Browns GM Ray Farmer traded five times during the 2014 NFL Draft, his first as the team's head decision-maker.


BEREA, Ohio -- Seventy-two hours sure can change opinions and strategies.

Cleveland Browns general manager Ray Farmer did not consider himself a "wheeler and dealer" when it came to organizing a strategy for the 2014 NFL Draft, but six selections, five trades and the acquisition of three picks for 2015 later, and the first-year decision-maker has a new reputation throughout the NFL.

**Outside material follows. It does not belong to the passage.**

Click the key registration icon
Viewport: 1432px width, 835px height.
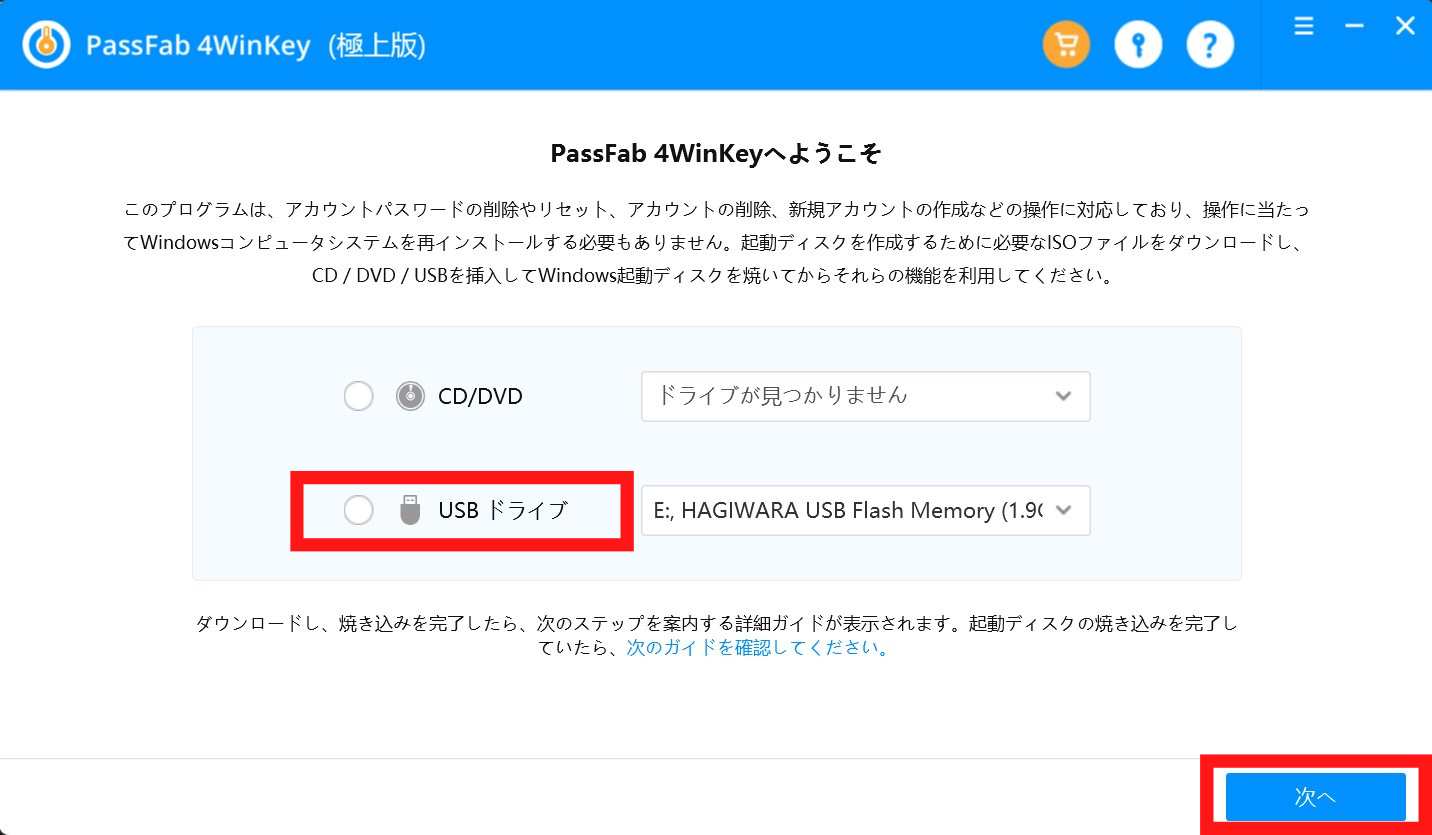click(x=1138, y=44)
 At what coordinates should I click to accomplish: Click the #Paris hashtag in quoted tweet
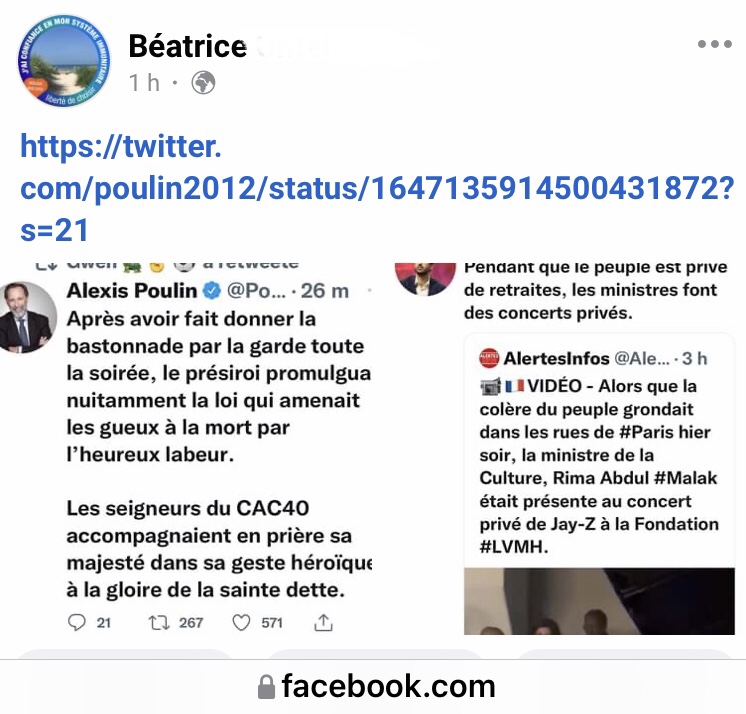(x=646, y=432)
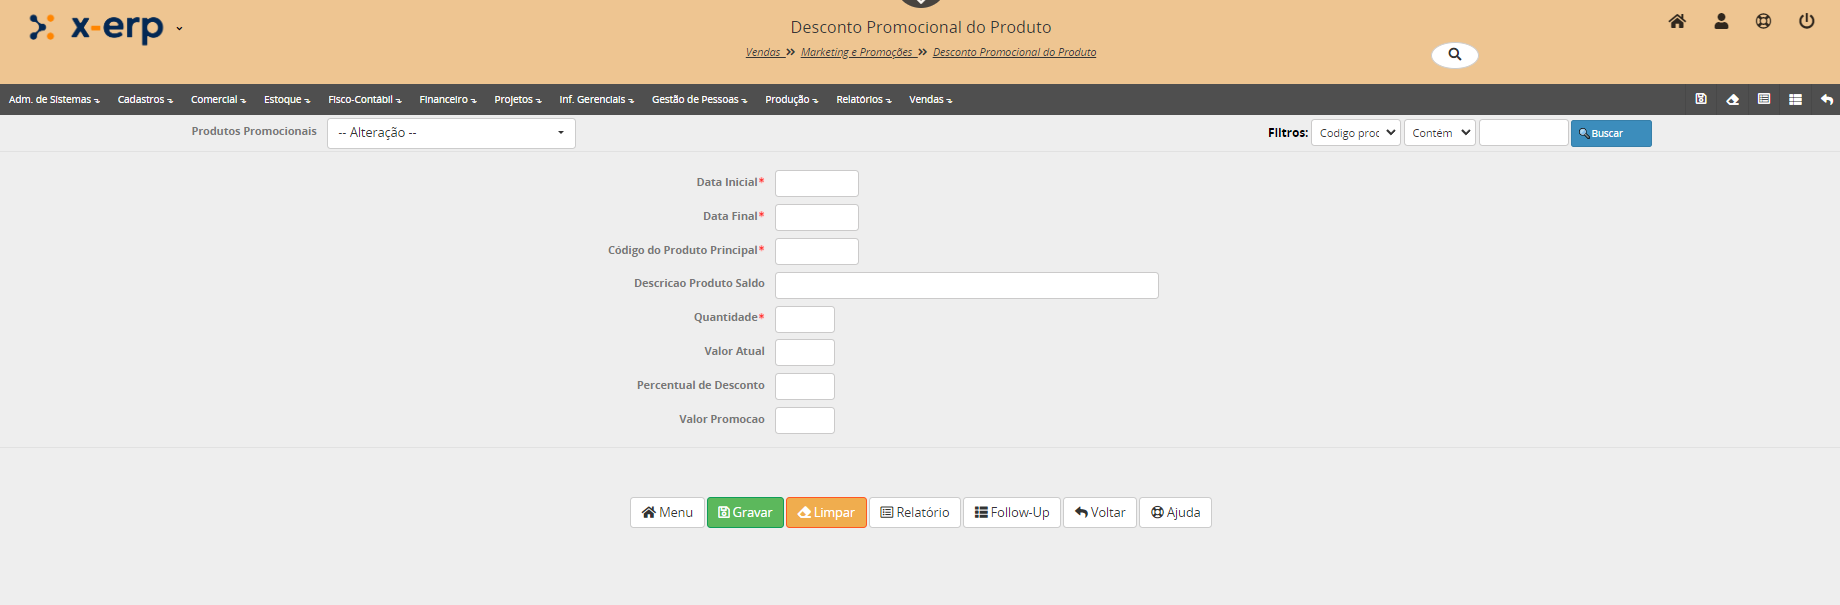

"Trader Ray became the call as I would answer the telephone," Farmer quipped following the seventh round on Saturday. "It was definitely interesting to hear friends and colleagues call and say, 'Is Trader Ray available?'

"Specifically, as the draft moved on and there were opportunities for us to move back, I think that people just naturally assumed that because we had been so active the first couple days that we'd be eager to move around even more as the draft moved on."

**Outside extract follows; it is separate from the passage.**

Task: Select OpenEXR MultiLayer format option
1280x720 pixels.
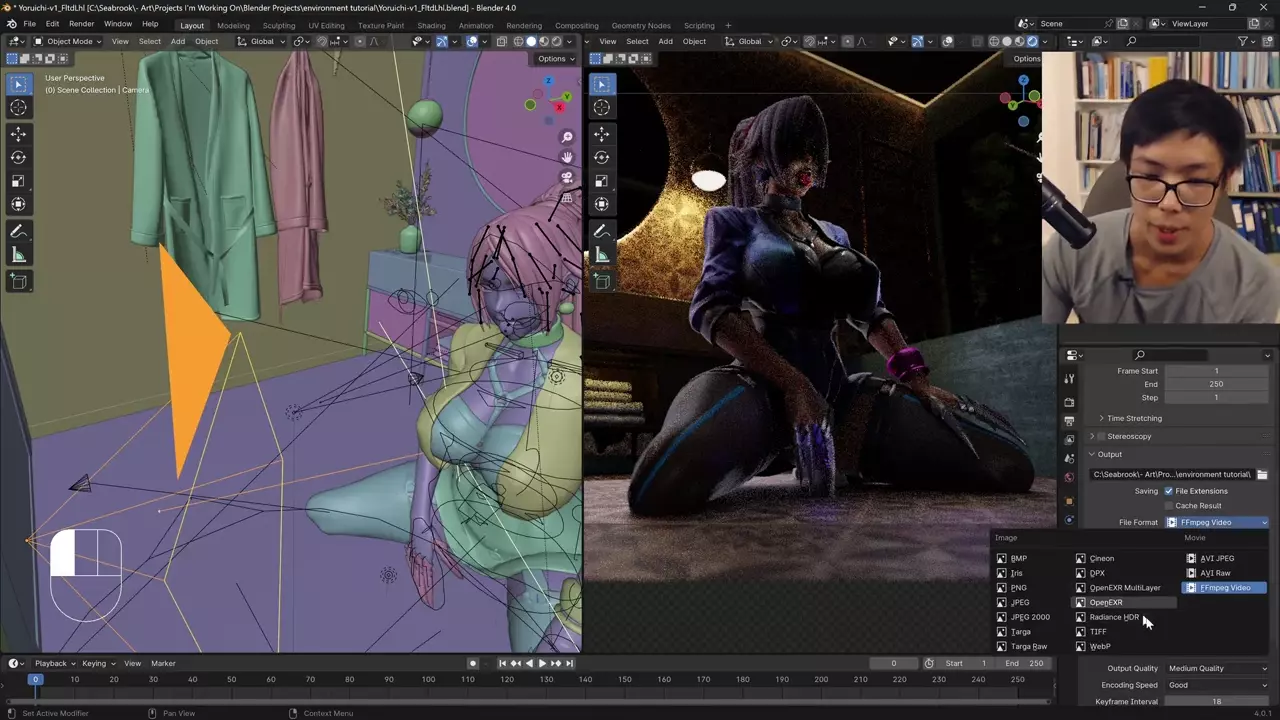Action: [1124, 588]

This weekend's draft was the first in which Farmer was the one making the final decisions on who the Browns would select, and the first-year general manager walked away comfortable with the choices he made in selecting cornerbacks Justin Gilbert and Pierre Desir, quarterback Johnny Manziel, offensive lineman Joel Bitonio, linebacker Christian Kirksey and running back Terrance West.

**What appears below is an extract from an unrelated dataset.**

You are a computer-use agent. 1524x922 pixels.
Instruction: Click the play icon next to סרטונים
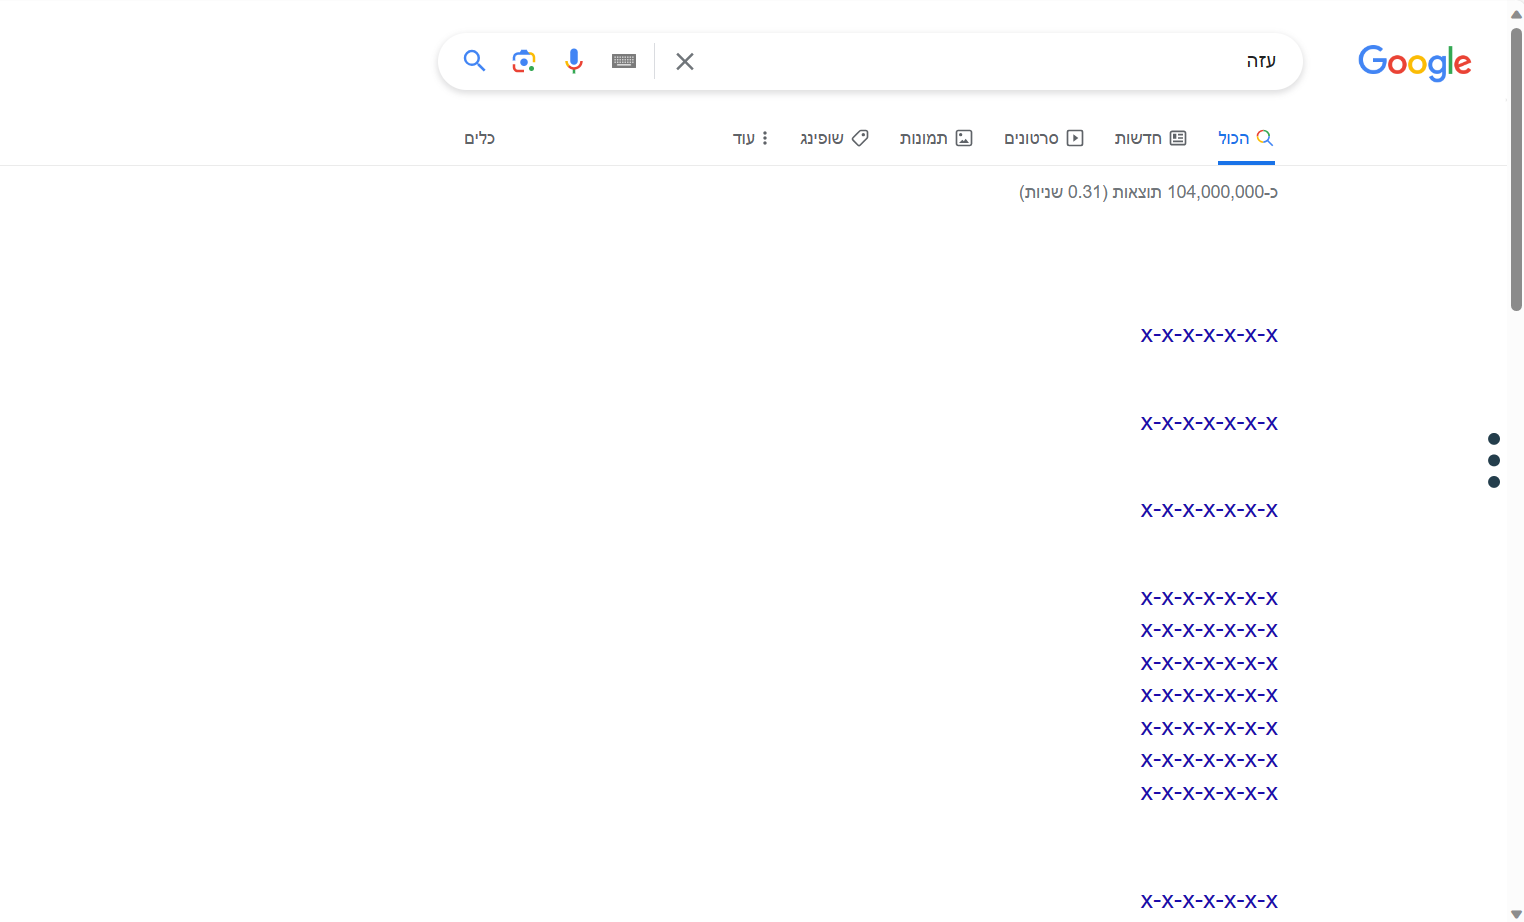[1075, 138]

"I got a lot of interesting feedback from my constituents around the league as to the amount of trades and moving that we did do," Farmer said. "With that being said, I do think it was different. The room was different. For me, the aura of the room was different. How we conducted our business was different, more so to fit my personality.

"I felt good about where we were. I felt good about keeping the process intact, and I think that's what we focused on, sticking to our process, the involvement of the people that were in the room and keeping everybody abreast of why we were doing what we were doing."

The "wheeling and dealing" started early for the Browns.

Originally, they held the No. 4 pick in the first round, but traded back with the Buffalo Bills to No. 9. By moving back five spots, the Browns received Buffalo's first and fourth-round picks in 2015.

Then, the Browns traded up one spot with the Minnesota Vikings to No. 8 in exchange for the ninth and 145th picks this year.

"Could I tell you that I was going to trade, move up or back, slide around? No, I couldn't have told you that a week before the draft," Farmer said. "I couldn't have told you that the morning of the first day.

"Inevitably, things happen, and you've got to be reactionary to some degree. That's really what the draft is predicated upon, trying to identify the players that you like and get the guys that you really think can improve your football team.

"In all of those strategies and all of those opportunities, there will be moments where we can add more talent to our roster, and when those opportunities present themselves, we hope to strike."

The Browns continued their trading ways in order to attain players they wanted in the third round of the 2014 NFL Draft, as they sent fourth and sixth-round selections to the San Francisco 49ers in exchange for the 94th overall pick, which they used to select West out of Towson University.

"I believe I got to Terrance West before somebody got to Terrance West," Farmer said. "I don't know who specifically, but there was definitely, the term that we like to use is, 'Murderer's Row.' And when Murderer's Row comes up, you're going to lose the guys that you want. There were several instances in the draft that we referred to pods of teams that could take players we were interested in, and as we saw those pods of teams coming up, we felt it was advantageous to move up in front of those teams.

"There's pods of players that you like, and as those pods of players start to run out, and if you lose a guy that you truly, truly covet, then, you better make a move for the one that you want or you'll miss them. We worked through the process. We found a guy that we liked and when the opportunity came, we jumped on it."

According to Farmer, trading back into the third round helped the Browns reach their ultimate goal of getting "good football players."

"In a general context, the closer you are to the front, the supposed better off you are with selecting the talent that's available," Farmer said. "From our perspective, we took an opportunity to get a young man that we thought really was going to go soon.

"Getting back into the back end of the third round, we had an inkling that other teams were going to try and circle the wagons on him when we got to the compensatory picks. We felt like we needed to jump back in before he disappeared and we had a chance to select him at 106."

Instead of selecting a player with their final pick, at No. 218, the Browns traded the selection to the Baltimore Ravens for their sixth-round choice in 2015.

"The reason why we pick and how we pick is truly predicated on our process," Farmer said. "We go through the board, and to add some clarity or some insight into how that structure is worked or oriented, we organize the players. We rank them. We stack them. We stick to it.

"We believe you do the work for a reason. You take the best players available. You establish your team by going through that process and making sure you draft the best guys in how you had them ordered of who were the best players in college football."